Dimension-Uniform Discretization Analysis of Preconditioned Annealed Langevin Dynamics for Multimodal Gaussian Mixtures

TL;DR

This paper analyzes the stability and accuracy of preconditioned annealed Langevin dynamics for sampling from high-dimensional Gaussian mixtures, proposing an exponential-integrator scheme with dimension-uniform KL bounds.

Contribution

It introduces a spectral summability condition under which an exponential-integrator scheme achieves dimension-uniform KL bounds for ALD applied to Gaussian mixtures.

Findings

Euler-Maruyama discretization imposes a stability constraint coupling preconditioner and covariance.

Exponential-integrator scheme achieves a dimension-uniform KL bound under spectral summability conditions.

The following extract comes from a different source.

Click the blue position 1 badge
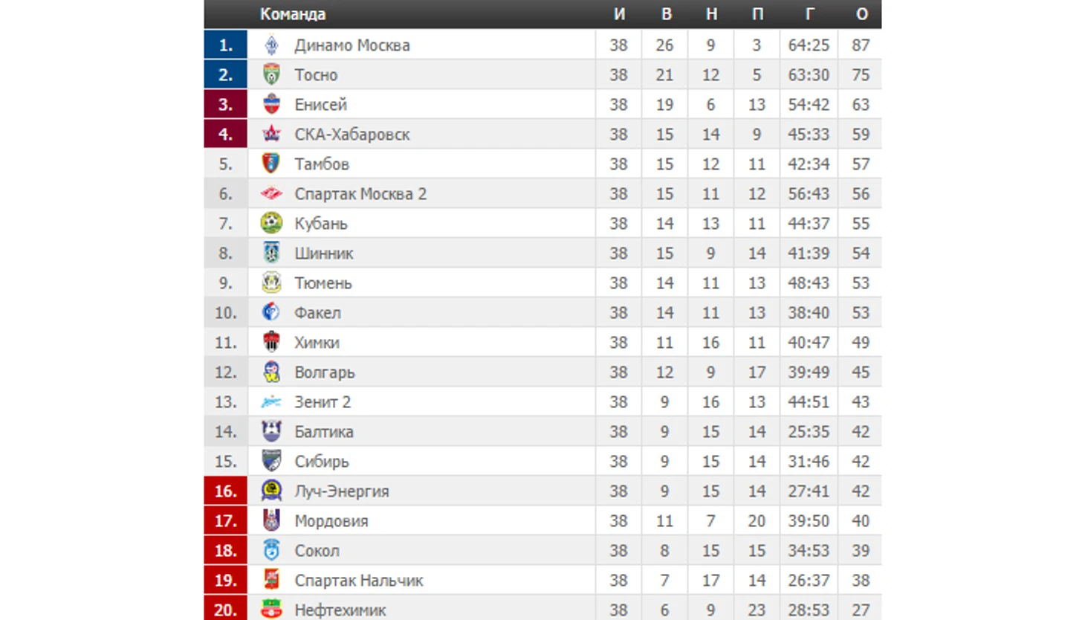Image resolution: width=1085 pixels, height=620 pixels. click(226, 45)
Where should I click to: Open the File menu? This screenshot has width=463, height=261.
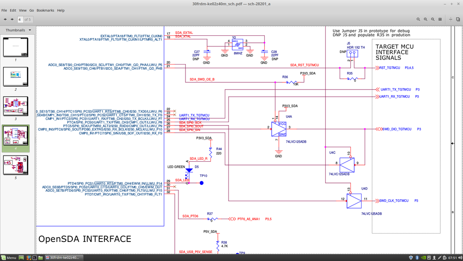[4, 10]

The scheme allows the KL divergence to be arbitrarily small with sufficient annealing and mesh refinement.

Abstract

Obtaining stable diffusion-based samplers in high- and infinite-dimensional settings is challenging because errors can accumulate across high-frequency coordinates and make the dynamics unstable under refinement of the finite-dimensional approximation of the underlying function-space problem. Discretization is a typical source of such errors, and preconditioning with a suitable spectral decay is one way to control their accumulation. In this paper, we study this problem for preconditioned annealed Langevin dynamics (ALD) applied to Gaussian mixtures. We first show that Euler-Maruyama (EM) discretization, by treating the stiff linear part of the annealed score with a forward Euler step, imposes a stability constraint coupling the preconditioner with the annealed covariance scale. Together with the conditions ensuring dimension-uniform control of the annealed dynamics, this constraint forces the initial smoothed law to remain uniformly close to the target across dimensions. We then consider an exponential-integrator scheme that integrates the stiff linear part of the annealed score exactly. Under explicit spectral summability conditions coupling the smoothing covariance, the component covariance spectra, and the preconditioner, we prove a dimension-uniform Kullback-Leibler (KL) bound for this scheme. This bound can be made arbitrarily small, uniformly in dimension, by allowing enough time for annealing and then refining the time mesh accordingly. Importantly, these conditions allow regimes in which the KL divergence between the target and the initial smoothed law diverges with dimension, showing that the restrictions imposed by EM are scheme-dependent rather than intrinsic to ALD.